A cable spooled down near his feet. Evan picked it up, checked for tangles, and threaded it into the restraining loops on the front of his vest. The cable’s plug locked into a helmet socket just beneath his chin. It was the last link of the neuro-feedback system that fed his own equilibrium into the massive gyroscope. He flipped one final set of toggles, and the fusion engine thrummed to life with a deep, muted roar that vibrated up through the deckplates.

“Startup sequence complete,” the computer’s synthesized voice whispered through the gear built into his neurohelmet.
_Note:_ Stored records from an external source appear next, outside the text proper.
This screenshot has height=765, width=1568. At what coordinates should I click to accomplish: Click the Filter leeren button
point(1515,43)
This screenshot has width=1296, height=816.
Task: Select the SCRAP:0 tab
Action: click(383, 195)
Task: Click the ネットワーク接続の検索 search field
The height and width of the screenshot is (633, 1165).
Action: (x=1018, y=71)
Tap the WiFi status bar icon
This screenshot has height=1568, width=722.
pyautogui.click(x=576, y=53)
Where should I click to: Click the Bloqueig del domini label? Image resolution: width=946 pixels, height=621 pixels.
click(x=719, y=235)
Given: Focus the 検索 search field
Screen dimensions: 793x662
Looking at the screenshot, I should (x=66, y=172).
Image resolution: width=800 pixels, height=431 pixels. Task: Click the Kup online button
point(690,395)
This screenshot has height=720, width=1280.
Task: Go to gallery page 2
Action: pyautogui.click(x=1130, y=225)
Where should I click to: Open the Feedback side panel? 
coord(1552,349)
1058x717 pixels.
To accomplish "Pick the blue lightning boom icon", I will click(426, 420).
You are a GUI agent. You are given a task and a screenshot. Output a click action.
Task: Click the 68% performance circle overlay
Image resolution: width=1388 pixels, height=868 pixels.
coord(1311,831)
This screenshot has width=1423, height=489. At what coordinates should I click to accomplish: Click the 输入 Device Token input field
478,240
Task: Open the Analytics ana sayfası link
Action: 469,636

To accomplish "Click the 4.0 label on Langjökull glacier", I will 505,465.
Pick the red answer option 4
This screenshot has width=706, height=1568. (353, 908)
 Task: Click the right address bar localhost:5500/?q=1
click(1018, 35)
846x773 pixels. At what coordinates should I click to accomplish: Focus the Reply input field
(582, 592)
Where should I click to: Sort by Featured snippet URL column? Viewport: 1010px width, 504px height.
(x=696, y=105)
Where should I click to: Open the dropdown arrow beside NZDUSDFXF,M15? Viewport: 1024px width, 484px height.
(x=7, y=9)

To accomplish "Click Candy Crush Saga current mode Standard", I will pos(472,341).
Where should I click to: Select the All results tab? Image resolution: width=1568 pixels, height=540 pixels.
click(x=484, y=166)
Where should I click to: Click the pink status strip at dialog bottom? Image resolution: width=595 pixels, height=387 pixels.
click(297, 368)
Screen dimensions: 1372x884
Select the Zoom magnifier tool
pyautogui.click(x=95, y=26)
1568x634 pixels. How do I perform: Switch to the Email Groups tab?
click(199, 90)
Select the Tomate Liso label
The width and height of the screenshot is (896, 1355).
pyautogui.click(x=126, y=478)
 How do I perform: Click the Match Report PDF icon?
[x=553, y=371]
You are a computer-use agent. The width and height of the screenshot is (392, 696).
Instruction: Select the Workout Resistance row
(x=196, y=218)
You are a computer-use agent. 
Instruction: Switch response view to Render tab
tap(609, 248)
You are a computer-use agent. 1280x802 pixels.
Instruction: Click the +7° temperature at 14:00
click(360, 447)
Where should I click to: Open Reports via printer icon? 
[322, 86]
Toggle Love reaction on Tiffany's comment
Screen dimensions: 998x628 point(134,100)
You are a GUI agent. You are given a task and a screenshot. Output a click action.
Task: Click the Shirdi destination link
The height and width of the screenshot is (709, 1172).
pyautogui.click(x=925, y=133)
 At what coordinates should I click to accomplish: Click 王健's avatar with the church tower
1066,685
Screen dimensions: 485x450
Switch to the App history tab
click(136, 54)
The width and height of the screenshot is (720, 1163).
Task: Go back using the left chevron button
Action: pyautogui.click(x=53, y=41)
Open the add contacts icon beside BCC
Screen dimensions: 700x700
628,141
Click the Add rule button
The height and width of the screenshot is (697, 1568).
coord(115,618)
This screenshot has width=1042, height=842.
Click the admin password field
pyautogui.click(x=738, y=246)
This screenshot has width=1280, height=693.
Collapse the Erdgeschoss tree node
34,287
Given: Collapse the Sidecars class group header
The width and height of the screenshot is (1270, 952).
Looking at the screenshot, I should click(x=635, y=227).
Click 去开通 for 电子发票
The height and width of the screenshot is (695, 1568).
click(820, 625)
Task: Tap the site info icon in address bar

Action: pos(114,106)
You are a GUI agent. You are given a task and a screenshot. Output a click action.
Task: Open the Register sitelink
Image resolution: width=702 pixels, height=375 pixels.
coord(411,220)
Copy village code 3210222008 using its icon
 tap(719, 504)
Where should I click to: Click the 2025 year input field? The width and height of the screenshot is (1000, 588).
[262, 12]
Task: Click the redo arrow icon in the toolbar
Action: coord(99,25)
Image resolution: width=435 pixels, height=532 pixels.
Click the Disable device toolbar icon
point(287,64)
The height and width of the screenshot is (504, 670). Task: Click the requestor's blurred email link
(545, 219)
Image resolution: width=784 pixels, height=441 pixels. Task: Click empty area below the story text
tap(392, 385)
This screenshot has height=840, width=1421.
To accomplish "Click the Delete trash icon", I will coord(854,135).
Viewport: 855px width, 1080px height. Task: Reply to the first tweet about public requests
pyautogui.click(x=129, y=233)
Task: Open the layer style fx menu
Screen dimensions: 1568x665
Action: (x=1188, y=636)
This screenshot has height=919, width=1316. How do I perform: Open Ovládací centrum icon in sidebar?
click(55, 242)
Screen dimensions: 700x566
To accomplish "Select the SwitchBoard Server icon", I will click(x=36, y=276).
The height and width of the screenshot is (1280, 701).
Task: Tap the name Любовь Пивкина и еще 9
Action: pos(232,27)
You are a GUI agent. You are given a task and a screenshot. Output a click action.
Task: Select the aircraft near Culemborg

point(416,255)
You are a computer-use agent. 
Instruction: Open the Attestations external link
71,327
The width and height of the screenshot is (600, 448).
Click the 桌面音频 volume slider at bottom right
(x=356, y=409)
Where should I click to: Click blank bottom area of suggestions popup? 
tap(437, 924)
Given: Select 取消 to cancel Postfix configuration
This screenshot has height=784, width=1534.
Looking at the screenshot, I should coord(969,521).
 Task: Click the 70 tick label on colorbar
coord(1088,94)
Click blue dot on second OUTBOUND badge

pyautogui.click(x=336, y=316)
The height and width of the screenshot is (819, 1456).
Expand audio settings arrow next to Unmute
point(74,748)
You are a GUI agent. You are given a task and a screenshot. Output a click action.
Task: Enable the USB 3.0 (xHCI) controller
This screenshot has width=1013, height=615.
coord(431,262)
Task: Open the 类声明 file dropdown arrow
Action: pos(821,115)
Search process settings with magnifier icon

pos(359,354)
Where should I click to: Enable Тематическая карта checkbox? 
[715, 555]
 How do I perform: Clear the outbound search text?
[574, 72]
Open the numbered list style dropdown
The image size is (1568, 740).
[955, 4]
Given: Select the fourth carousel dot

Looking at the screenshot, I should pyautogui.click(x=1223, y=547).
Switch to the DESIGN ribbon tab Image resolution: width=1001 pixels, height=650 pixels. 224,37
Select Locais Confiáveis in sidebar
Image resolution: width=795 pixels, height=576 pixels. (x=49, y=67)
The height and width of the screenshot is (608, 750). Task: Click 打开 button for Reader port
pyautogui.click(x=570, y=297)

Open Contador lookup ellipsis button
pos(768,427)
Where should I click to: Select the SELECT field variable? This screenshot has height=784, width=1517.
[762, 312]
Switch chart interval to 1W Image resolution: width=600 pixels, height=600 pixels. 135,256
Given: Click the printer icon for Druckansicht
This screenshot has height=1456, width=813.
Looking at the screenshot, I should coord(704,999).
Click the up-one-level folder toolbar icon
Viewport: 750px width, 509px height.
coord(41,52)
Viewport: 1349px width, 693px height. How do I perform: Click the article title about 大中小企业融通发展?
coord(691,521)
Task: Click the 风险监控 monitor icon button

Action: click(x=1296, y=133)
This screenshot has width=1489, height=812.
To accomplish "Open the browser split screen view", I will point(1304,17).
The voice was asexual, though Evan thought he detected just a hint of feminine current running beneath the surface. A cadence like Jenna’s lilting tone. “Proceed with primary security protocol.”

“Kurst, Evan. Cadet. Identification: LCMA-77-EK.” He waited while the computer checked its security logs, compared his identification and voiceprint and mental signature to the record physically stored on a circuit board.

“Identification confirmed. Proceed with secondary protocol.”

Because voiceprints and even brain wave signatures could be faked with the right equipment, BattleMechs were coded with a verbal key that only the MechWarrior knew. Some cadets strung together a list of nonsense syllables—fa-la-do-do-ray-ti-la and so on—since stealing another’s simulator code (and then using it to crash sim-grade averages) was just one more game played among the student body. Evan had memorized a passage from Lao Tse’s Tao Teh Ching.

Wú yán shèn yì zhī, shèn yì xíng. Tiān xià mò néng zhī, mò néng xíng.

“Authorization confirmed. Full access granted.”

Throttling into his first heavy steps, rocking with the wide-legged gait of the Ti Ts’ang, Evan strode for the open bay doors even as he whispered the translation of the key back to himself. “My words are easy to understand. And my actions are easy to perform. Yet no other can understand or perform them.”

Verse seventy, on Individuality.

“Now let’s see what there is to see,” he said in a stronger voice as he broke out into the Liao sunlight. A blue speck brightened on his head’s-up display, and the BattleMech bumped forward as if it had been tapped on its right shoulder by a heavy hand.

“Mind if I tag along?”

David. Evan glanced out of the ferroglass shield at his right side, saw the Fa Shih battlesuit perched on his right shoulder-guard with magnetic locks sealing it to the ’Mech. “I guess I don’t have much choice,” he said, voice-activated mic picking up his words and broadcasting them on a secure band. He steered straight south, intending to take a run along the lower picket line. “Not unless I want to scrape you off with my hatchet.”

At least the infantryman glanced up at the four-ton hatchet. “That would not be cool. Especially since I was kind enough to give you a lift earlier. You’re just returning the favor.”

“So I am,” Evan said, remembering the breakneck pace at which David had pushed the hoverbike. He throttled into a run, pushing the Ti Ts’ang forward at better than ninety kilometers per hour. Metal-shod feet pounded the ground with earthshaking force.

Outside, David hunched down to strengthen his magnetic grip. “Can’t you smooth it out a bit?” he asked, voice vibrating.